■ **PROBLEM**: Reproduce every line of the records below word for word, omitting the pictures.

--- start of ENTRIES SUPPLIED ---

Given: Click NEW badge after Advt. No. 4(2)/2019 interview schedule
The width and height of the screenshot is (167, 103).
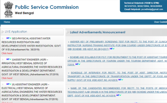Looking at the screenshot, I should 120,80.
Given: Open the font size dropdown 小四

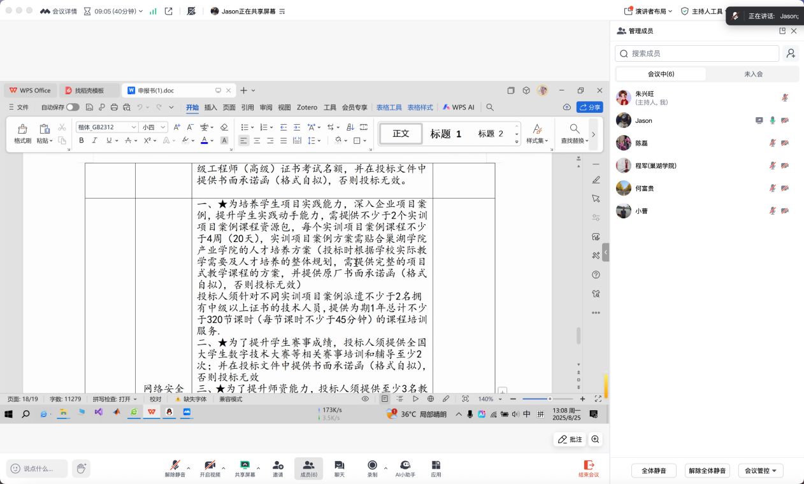Looking at the screenshot, I should (163, 127).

--- end of ENTRIES SUPPLIED ---

■ **FULL SOLUTION**:
Given: Click NEW badge after Advt. No. 4(2)/2019 interview schedule
The width and height of the screenshot is (167, 103).
Looking at the screenshot, I should 120,80.
Given: Open the font size dropdown 小四

Looking at the screenshot, I should (163, 127).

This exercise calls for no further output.